TASK TO CARRY OUT = One number alone answers this: the count of lines below in which the word "Cookies" is found.

Segment Start: RECORDED INFORMATION

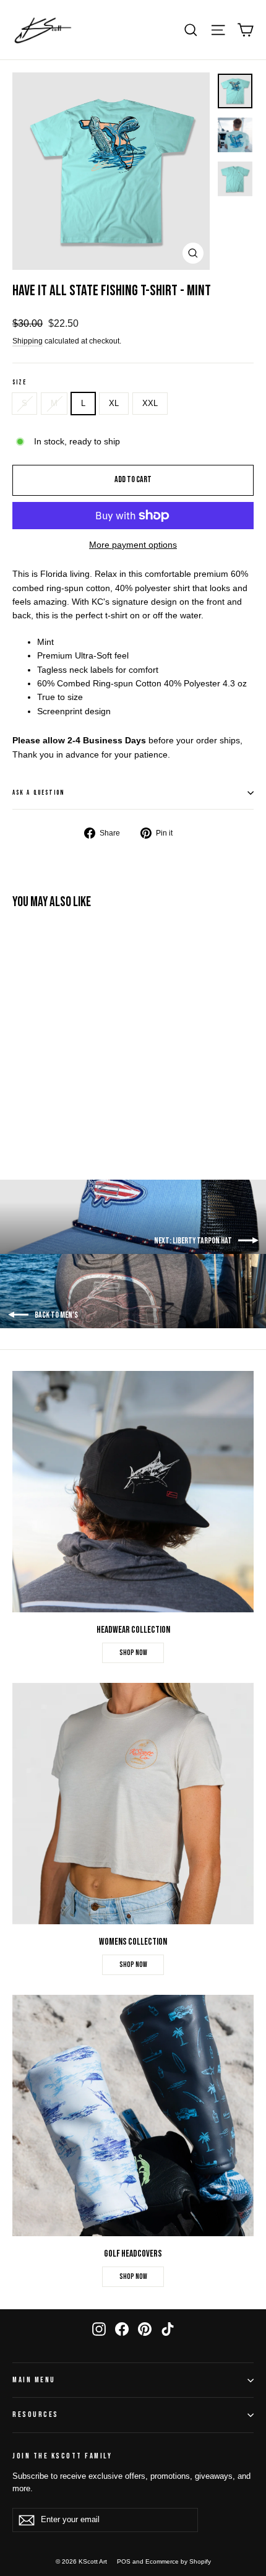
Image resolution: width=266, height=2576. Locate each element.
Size (19, 382)
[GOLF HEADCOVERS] (133, 2115)
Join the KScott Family (62, 2456)
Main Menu (34, 2380)
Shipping (27, 341)
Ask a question (38, 793)
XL (114, 403)
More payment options (133, 545)
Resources (35, 2414)
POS (124, 2561)
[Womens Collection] (133, 1803)
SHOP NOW (133, 1653)
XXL (150, 403)
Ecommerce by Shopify (178, 2561)
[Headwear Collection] (133, 1491)
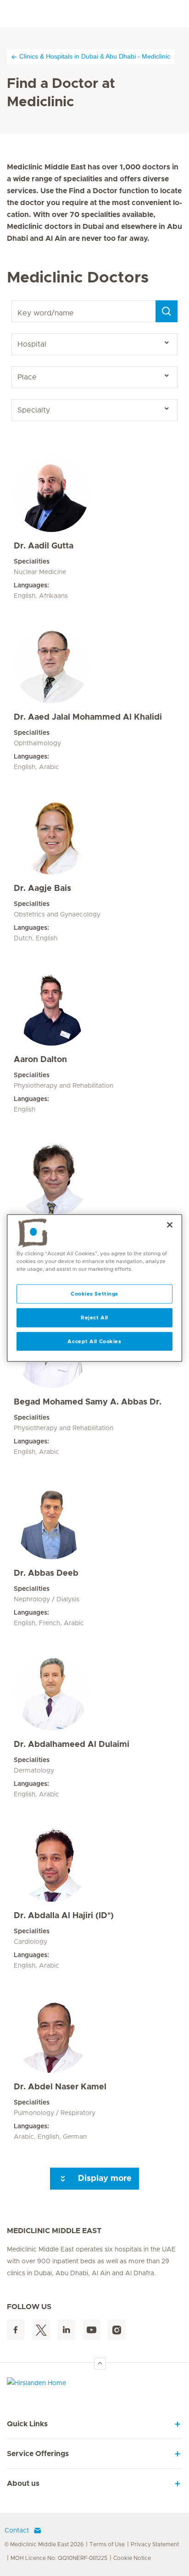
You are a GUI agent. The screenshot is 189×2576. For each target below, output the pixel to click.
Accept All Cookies (94, 1341)
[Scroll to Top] (100, 2363)
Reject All (94, 1317)
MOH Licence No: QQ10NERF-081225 (59, 2558)
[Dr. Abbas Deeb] (94, 1521)
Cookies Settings (94, 1293)
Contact (17, 2530)
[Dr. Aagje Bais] (94, 836)
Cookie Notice (132, 2558)
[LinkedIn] (66, 2330)
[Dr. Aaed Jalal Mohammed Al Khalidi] (94, 665)
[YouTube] (91, 2330)
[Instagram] (117, 2330)
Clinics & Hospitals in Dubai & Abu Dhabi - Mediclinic (94, 56)
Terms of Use (107, 2544)
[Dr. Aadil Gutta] (94, 494)
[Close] (170, 1225)
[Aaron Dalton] (94, 1008)
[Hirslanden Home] (94, 2385)
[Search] (167, 311)
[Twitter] (41, 2330)
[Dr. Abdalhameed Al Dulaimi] (94, 1692)
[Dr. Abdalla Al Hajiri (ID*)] (94, 1864)
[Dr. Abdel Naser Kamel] (94, 2035)
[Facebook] (16, 2330)
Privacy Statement (155, 2544)
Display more (104, 2179)
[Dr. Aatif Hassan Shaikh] (94, 1179)
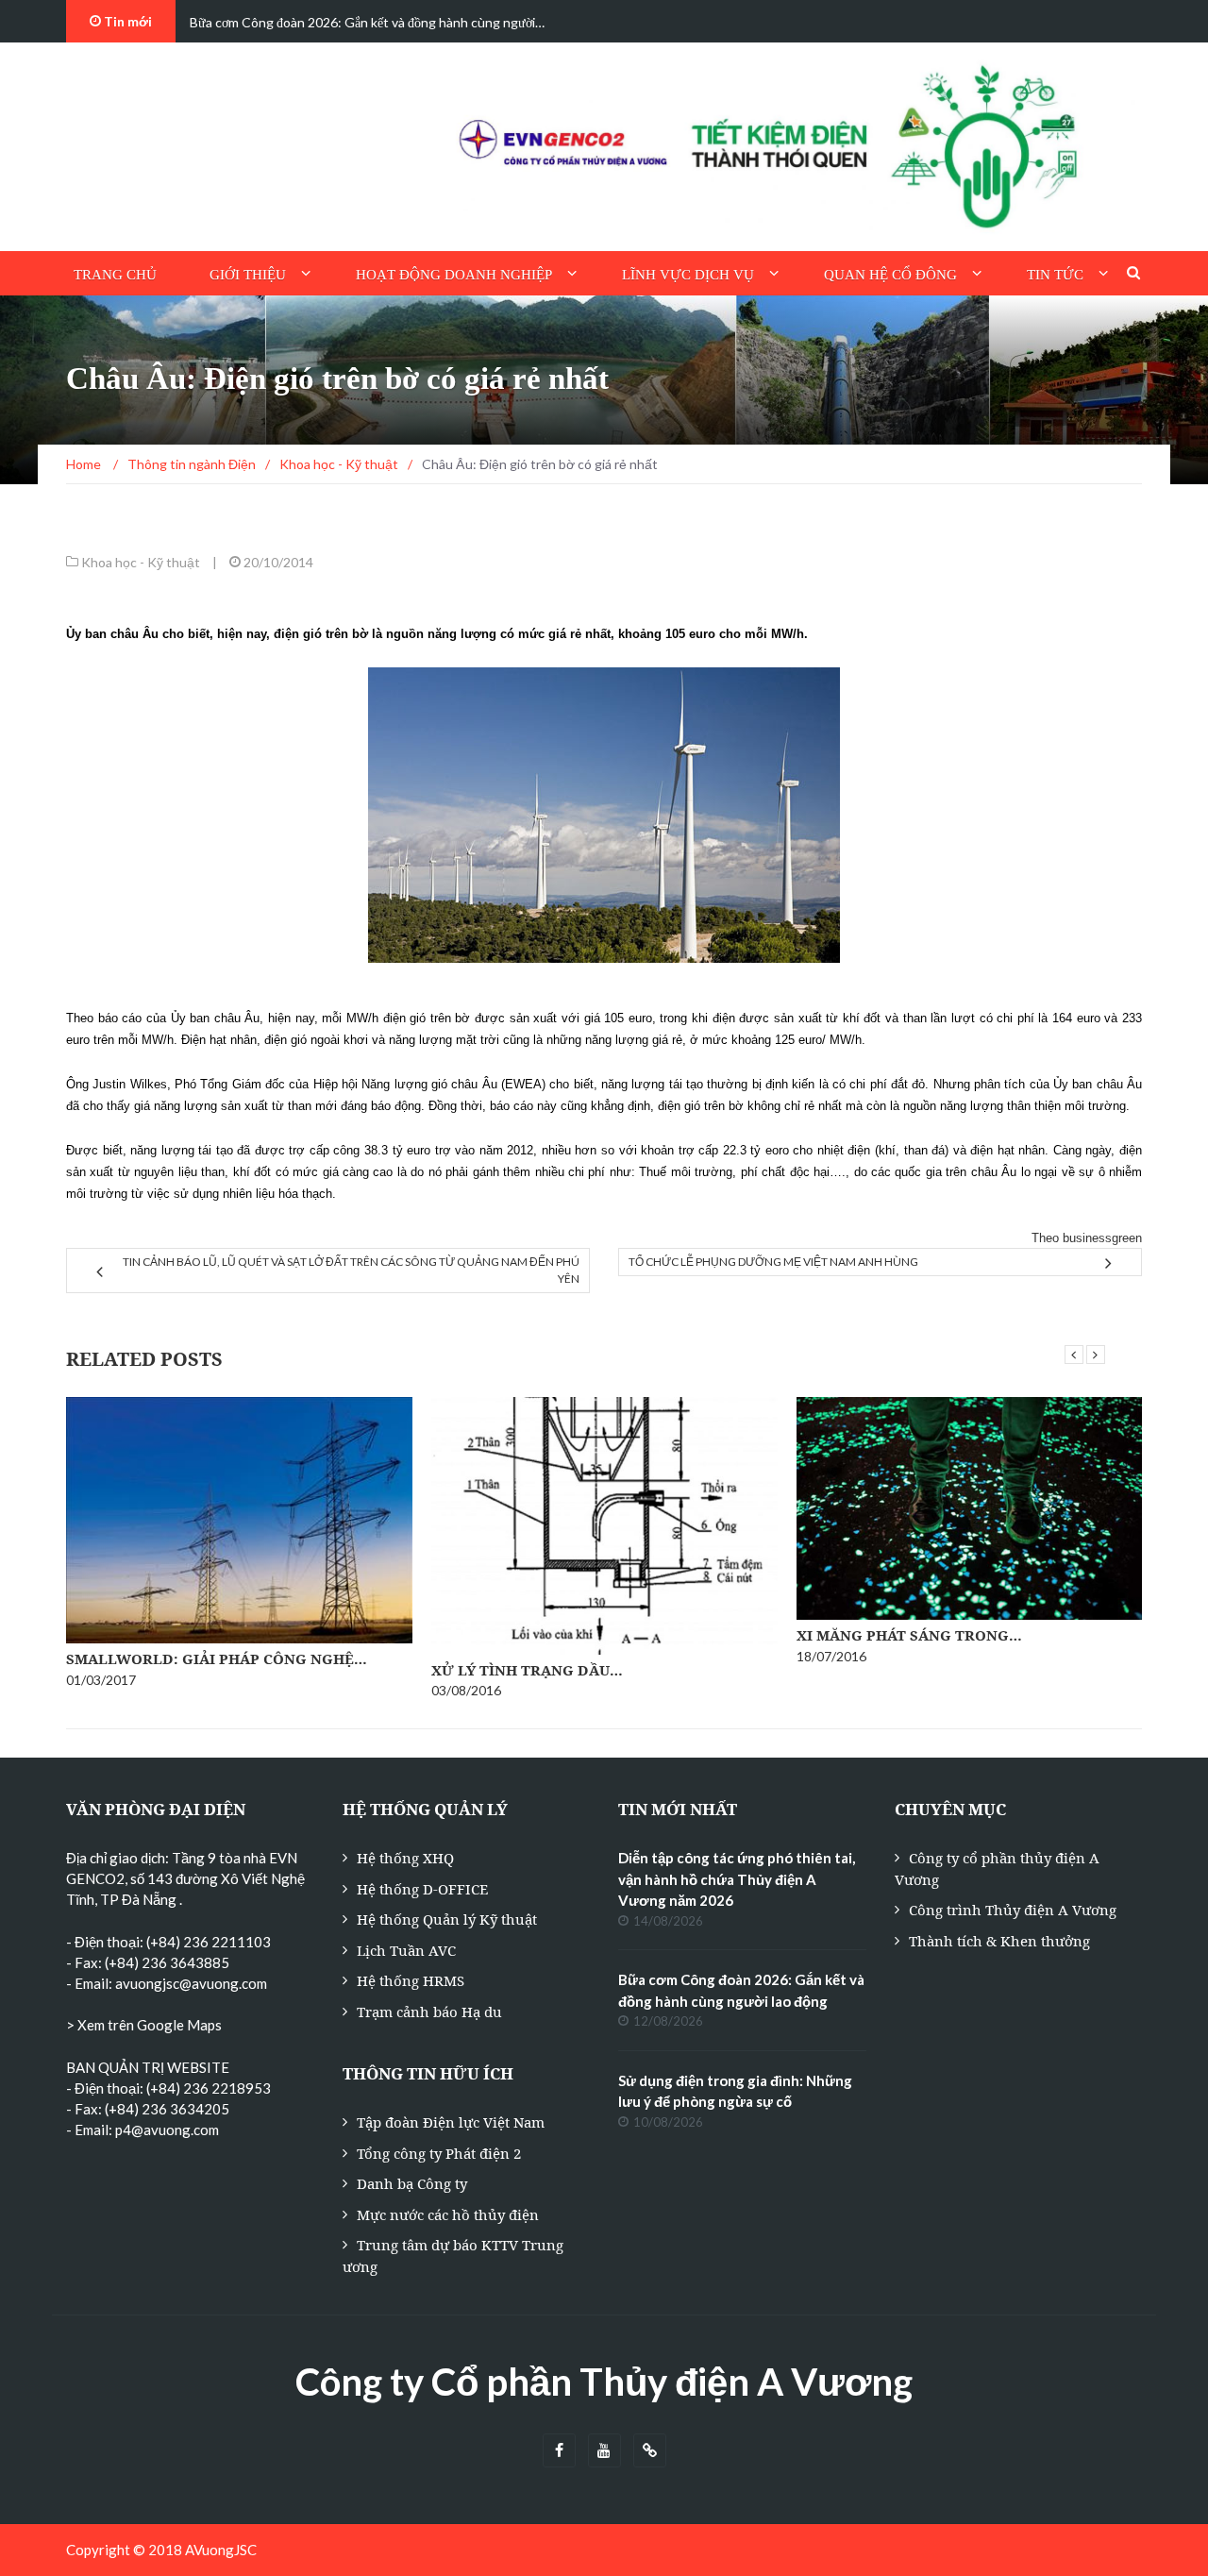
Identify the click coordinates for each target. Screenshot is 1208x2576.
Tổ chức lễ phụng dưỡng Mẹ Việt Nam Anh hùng (773, 1261)
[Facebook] (559, 2451)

Segment End: RECORDED INFORMATION

TASK SOLUTION = 2